• **Task**
Copy all the records exactly, but keep the pictures out of your version.

--------

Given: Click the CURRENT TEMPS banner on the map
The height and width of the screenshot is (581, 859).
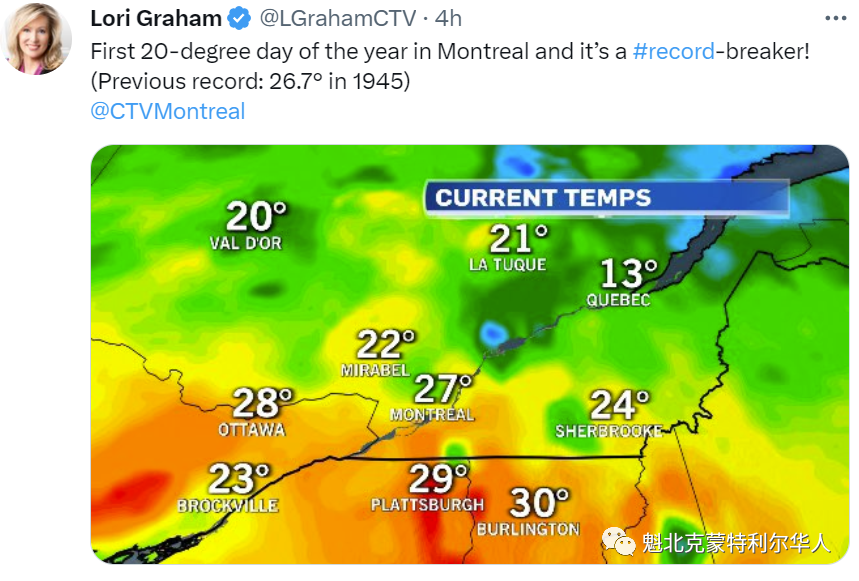Looking at the screenshot, I should pyautogui.click(x=607, y=198).
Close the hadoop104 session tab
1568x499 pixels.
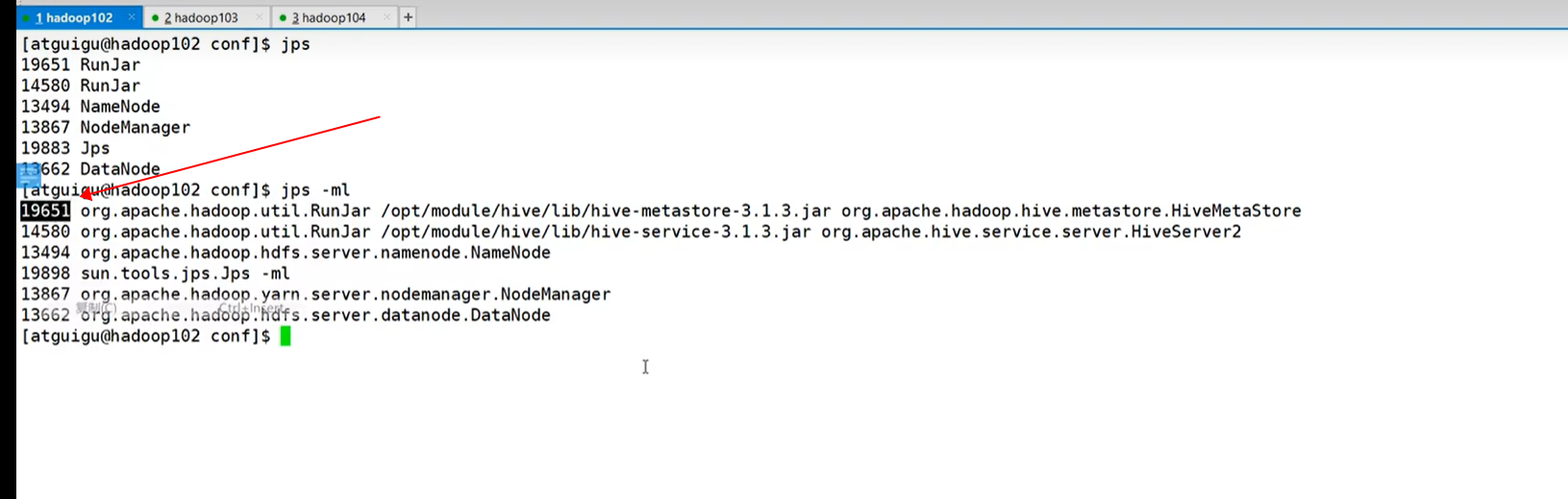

--------

• **Answer for this exercise**
Given: Click the CURRENT TEMPS banner on the map
The height and width of the screenshot is (581, 859).
Looking at the screenshot, I should pyautogui.click(x=607, y=198).
Close the hadoop104 session tab
1568x499 pixels.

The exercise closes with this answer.